Un día los dos pequeños prepararon una sabrosa comida, y, cuando todos estuvieron reunidos, celebraron un verdadero banquete. Pero ocurrió que la casita encantada tenía un jardincito, en el que crecían doce lirios. La niña, queriendo obsequiar a sus hermanos, cortó las doce flores, para regalar una a cada uno durante la comida. Pero en el preciso momento en que acabó de cortarlas, los muchachos se transformaron en otros tantos cuervos, que huyeron volando por encima del bosque, al mismo tiempo que se esfumaba también la casa y el jardín. La pobre niña se quedó sola y, al volverse a mirar a su alrededor, se encontró con una vieja que estaba a su lado y que le dijo:
- Hija mía. ¿qué has hecho? ¿Por qué tocaste las doce flores blancas? Eran tus hermanos, y ahora han sido convertidos para siempre en cuervos.
- ¿No hay, pues, ningún medio de salvarlos? -preguntó la niña.
- No -dijo la vieja-. No hay sino uno solo en el mundo entero, pero es tan difícil que no podrás libertar a tus hermanos: pues deberías pasar siete años como muda, sin hablar una palabra ni reír. Una sola palabra y todo tu sacrificio habría sido inútil, pues esa palabra mataría a tus hermanos.
Pero la niña deseaba de corazón salvar a sus hermanos.

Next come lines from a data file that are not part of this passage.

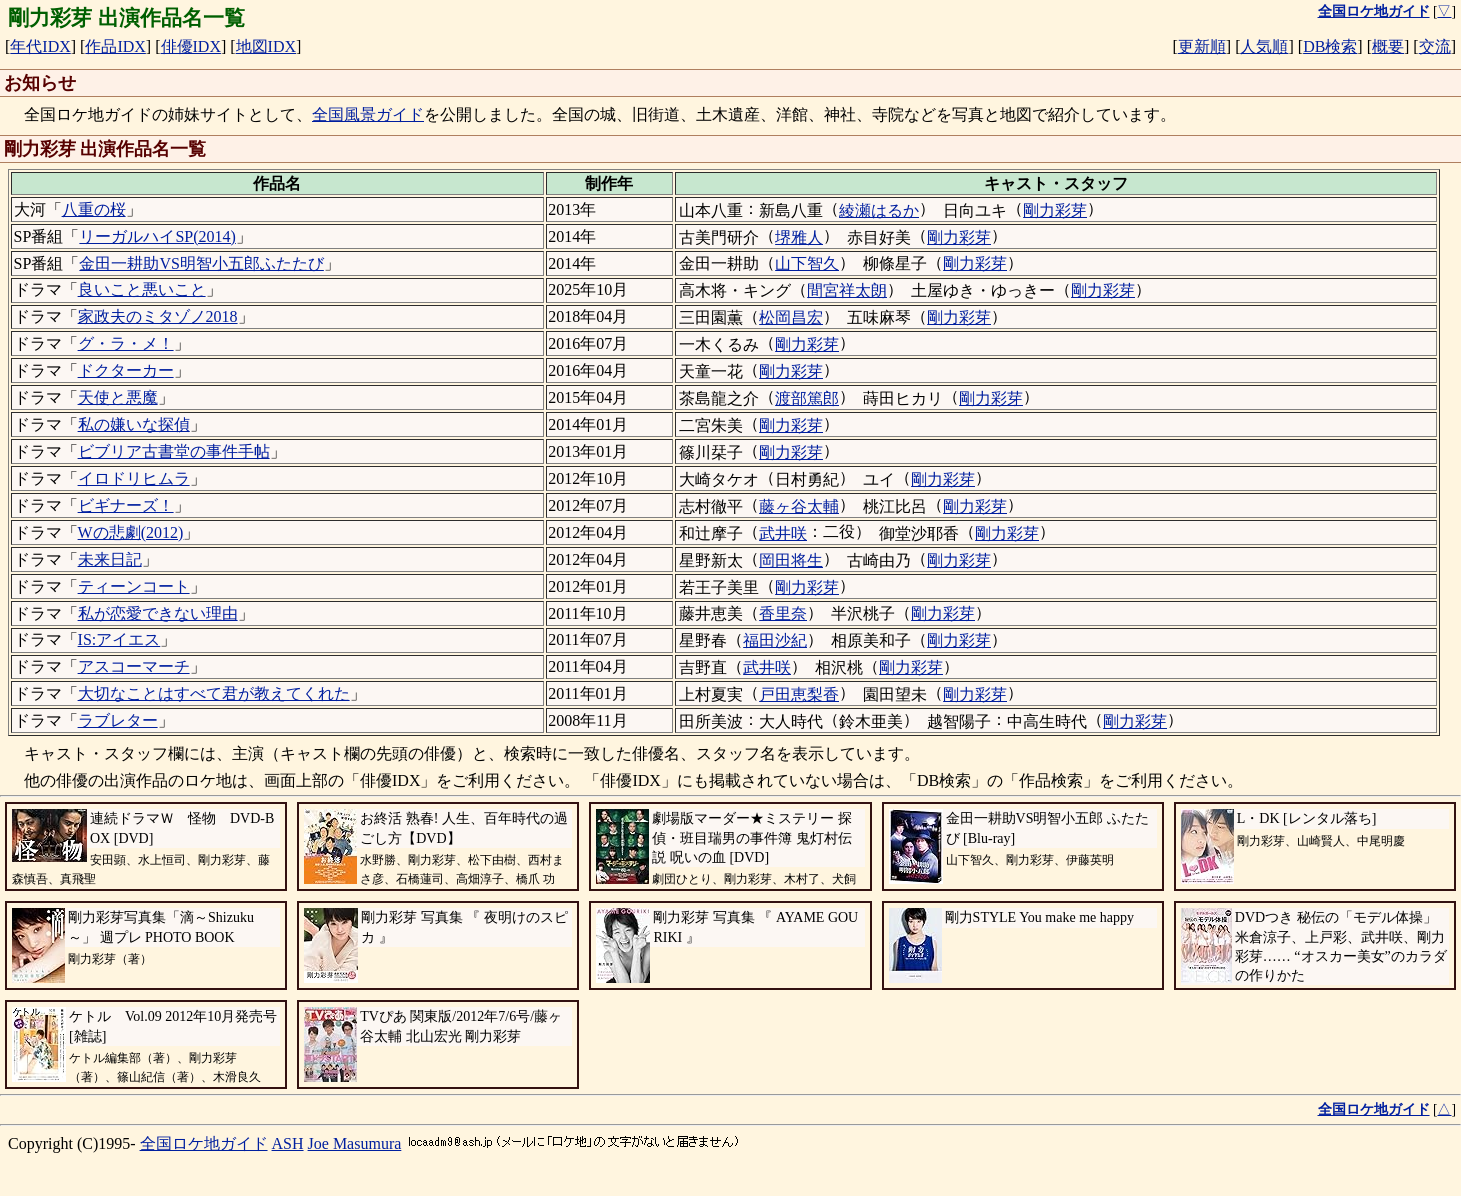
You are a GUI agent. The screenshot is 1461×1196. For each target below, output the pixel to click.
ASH (288, 1143)
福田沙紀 (775, 640)
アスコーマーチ (134, 666)
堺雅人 (799, 237)
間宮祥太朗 (847, 290)
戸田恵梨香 (799, 694)
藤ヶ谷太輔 (799, 506)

Así que buscó un árbol muy alto, se encaramó en él y allí se estuvo hilando, sin decir palabra ni reírse nunca.
Aucedió, sin embargo, que entró en el bosque un rey, que iba de cacería. Llevaba un gran lebrel, el cual echó a correr hasta el árbol de la princesita y se puso a saltar y a la ladrar. Al acercarse el rey y ver a la bellísima muchacha con la estrella en la frente, quedó tan prendado de su hermosura que le preguntó si quería ser su esposa. Ella no le respondió de palabra. Solo hizo con la cabeza un leve signo afirmativo. Subió entonces el rey al árbol, bajó a la niña, la montó en su caballo y la llevó a palacio. Celebróse la boda con gran solemnidad y regocijo, pero sin que la novia hablase ni riese una sola vez.
Al cabo de unos pocos años de vivir felices el uno con el otro, la madre del rey, una mujer malvada, empezó a calumniar a la joven reina, diciendo a su hijo:
- Es una vulgar pordiosera esa que has traído a casa; quién sabe qué perversas ruindades estará maquinando en secreto. Si es muda y no puede hablar, siquiera podría reír; pero quien nunca ríe no tiene limpia la conciencia.
Al principio, el rey no quiso prestarle oídos; pero tanto insistió la vieja y de tantas maldades la acusó, que, al fin, el rey se dejó convencer y la condenó a muerte.
Encendieron en la corte una gran pira, donde la reina debía morir abrasada. Desde una alta ventana, el rey contemplaba la ejecución con ojos llorosos, pues seguía queriéndola a pesar de todo. Y he aquí que cuando ya estaba atada al poste y las llamas comenzaban a lamerle los vestidos, sonó el último segundo de los siete años de su penitencia.
Se oyó entonces un gran rumor de alas en el aire, y aparecieron doce cuervos, que descendieron hasta posarse en el suelo, que se transformaron en los doce hermanos, redimidos por el sacrificio de la princesa. Rápidamente apagaron las llamas, desataron a su hermana y la abrazaron y besaron tiernamente.
Y puesto que ya podía abrir la boca y hablar, contó al rey el motivo de su mutismo y de por qué nunca se había reído. Mucho se alegró el rey al convencerse de que era inocente, y los dos vivieron juntos y muy felices hasta el final de sus días.